Ramirez, the displaced Clevelander by way of Washington Hts. in New York City, is quite a study. He is a testament to all that can be accomplished with a spotless mind. He could stand in the middle of a hurricane and eat a sandwich. Completely unfazed by the circumstances or enormity of any situation, all he does is hit, with his bat, your bat or a waffle bat. And if he's not hitting, he's still scaring the bejeezus out of opposing pitchers anyway. Whereas Alex Rodriguez has a sensitivity meter with a hair trigger, Ramirez suffers no such burdens. It's why Ramirez will always perform whatever the setting and why Rodriguez will always struggle particularly when the stage gets bigger.
The third inning should have and could have buried the Indians, particularly with Schilling on the mound. But Schilling was not able to perform one of the most important tasks a pitcher faces: shut down the opposing team after your guys have just put a crooked number on the scoreboard. Following singles by Martinez and Ryan Garko, Peralta hammered a 3-run home run to temporarily give the Indians the lead, 4-3.
Though Carmona did struggle, his ability to hold Boston in the bottom of the fourth inning after the Indians had just taken the lead was bigger than most even recall at this point. It didn't work out so well in the fifth for Carmona, but getting out of the fourth was critical.
Like a boxer temporarily staggered, the Red Sox were able to regain the lead in the fifth, thanks in no small measure again to Ramirez. But by the time Franklin Gutierrez's chop grounder allowed Peralta to tie the score in the top of the sixth, it was obvious to all that this was a team that wouldn't die. No matter where the Red Sox pounded the wooden stake, either they were missing the heart or, more likely, the heart of this team was just too big to be stilled.
If the Red Sox had any doubts about that at all, they were silenced in the bottom of the 10th. With Ortiz, Ramirez and Mike Lowell coming to the plate and reliever Tom Mastny on the mound, there were few fans in either city that gave the game much of a chance to make it to the 11th inning. Even when Ortiz grounded out to Peralta, that still seemed the most likely outcome.
But all Mastny did was retire Ramirez and Lowell on harmless fly balls to right field. That momentum shift turned into the onslaught by the Indians in the top of the 11th and is what, ultimately, tied this series at one game apiece.

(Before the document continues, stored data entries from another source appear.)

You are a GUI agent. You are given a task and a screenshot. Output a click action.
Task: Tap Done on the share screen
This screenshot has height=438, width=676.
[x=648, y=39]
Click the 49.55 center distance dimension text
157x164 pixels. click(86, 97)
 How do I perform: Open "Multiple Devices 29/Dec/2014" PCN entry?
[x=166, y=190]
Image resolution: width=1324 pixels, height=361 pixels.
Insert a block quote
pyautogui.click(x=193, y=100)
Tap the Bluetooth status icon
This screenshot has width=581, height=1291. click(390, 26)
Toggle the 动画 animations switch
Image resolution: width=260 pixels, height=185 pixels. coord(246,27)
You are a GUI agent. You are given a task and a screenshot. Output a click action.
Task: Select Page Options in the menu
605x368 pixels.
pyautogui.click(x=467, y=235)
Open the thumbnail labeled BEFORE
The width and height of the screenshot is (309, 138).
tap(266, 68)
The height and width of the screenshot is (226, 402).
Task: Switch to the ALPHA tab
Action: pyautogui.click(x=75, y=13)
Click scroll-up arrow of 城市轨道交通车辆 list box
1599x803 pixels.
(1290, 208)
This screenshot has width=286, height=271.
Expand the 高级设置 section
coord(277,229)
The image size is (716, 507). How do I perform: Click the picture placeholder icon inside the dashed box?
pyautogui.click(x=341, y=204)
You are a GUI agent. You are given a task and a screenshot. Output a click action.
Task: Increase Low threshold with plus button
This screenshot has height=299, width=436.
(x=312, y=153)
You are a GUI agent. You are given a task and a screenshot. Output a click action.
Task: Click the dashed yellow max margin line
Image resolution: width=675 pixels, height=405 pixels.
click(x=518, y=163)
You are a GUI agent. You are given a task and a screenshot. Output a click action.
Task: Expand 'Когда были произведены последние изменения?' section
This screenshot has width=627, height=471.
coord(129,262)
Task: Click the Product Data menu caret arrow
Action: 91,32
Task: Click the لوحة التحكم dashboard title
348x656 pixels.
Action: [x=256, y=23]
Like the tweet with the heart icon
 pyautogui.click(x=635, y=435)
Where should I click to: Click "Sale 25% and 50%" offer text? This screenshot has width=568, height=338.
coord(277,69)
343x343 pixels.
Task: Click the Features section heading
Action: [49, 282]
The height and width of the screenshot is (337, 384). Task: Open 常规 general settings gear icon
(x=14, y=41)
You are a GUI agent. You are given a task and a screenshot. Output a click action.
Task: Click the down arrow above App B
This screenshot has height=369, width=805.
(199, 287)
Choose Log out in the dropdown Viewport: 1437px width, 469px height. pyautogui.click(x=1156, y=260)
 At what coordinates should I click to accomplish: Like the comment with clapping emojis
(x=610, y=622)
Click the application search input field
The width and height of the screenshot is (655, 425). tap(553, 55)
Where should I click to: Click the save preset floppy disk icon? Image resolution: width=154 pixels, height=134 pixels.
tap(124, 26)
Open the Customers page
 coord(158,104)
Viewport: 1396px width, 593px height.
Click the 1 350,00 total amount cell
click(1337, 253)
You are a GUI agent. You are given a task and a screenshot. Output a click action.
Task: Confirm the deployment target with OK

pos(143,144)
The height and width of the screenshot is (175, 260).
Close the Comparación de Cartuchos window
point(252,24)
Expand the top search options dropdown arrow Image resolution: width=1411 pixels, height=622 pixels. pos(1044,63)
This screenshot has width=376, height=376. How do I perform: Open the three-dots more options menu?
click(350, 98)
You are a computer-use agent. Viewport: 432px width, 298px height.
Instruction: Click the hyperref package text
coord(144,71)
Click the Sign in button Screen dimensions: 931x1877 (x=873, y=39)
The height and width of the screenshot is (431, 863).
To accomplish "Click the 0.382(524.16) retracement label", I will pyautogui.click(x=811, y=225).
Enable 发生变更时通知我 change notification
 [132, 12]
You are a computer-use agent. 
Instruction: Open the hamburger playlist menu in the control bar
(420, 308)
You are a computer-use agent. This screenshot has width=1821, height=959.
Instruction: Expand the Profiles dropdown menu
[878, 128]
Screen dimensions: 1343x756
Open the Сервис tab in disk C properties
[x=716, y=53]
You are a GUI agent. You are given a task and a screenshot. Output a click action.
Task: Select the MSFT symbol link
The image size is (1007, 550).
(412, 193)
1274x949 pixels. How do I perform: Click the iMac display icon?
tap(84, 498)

Every game is ultimately the sum of its separate parts and often the mini-dramas that brought about that final result get lost in the mix. And even if they do in this case, there is a major takeaway not to be missed. This team has heart and it has it in spades. The strength, character and will, all sports synonyms for heart, that it takes to prevail in such circumstances is widely talked about it but rarely witnessed. But when it's there, it's awesome in its power.
It directly led to Monday night's victory, not by momentum but by shear force of will. It propelled Jake Westbrook to reach down to find something that had been missing for most of the season. It pushed Kenny Lofton's hit over the right field wall. It's the reason Rafael Betancourt was able to squeeze still another magic inning out of his tired arm. It's why the Indians will win this series.
It's one thing not to be favored in a series or being forced to play in an unfriendly environment. It happens to every team. Simply overcoming those odds is not, in and of itself, much of a deal. But overcoming adversity whatever the circumstances and with limited experience in dealing it is a much different issue. Not only did the Indians not let Friday's demoralizing loss carry over to Saturday's game, neither did they let the gut punches within the two games derail them from the mission at hand.
The Indians have had more talented teams in their existence that have accomplished much less. By winning on Saturday and again on Monday this team already has gone beyond expectations that were reasonable to make in the first place. The only thing that's left is to finish the job. Don't bet against them.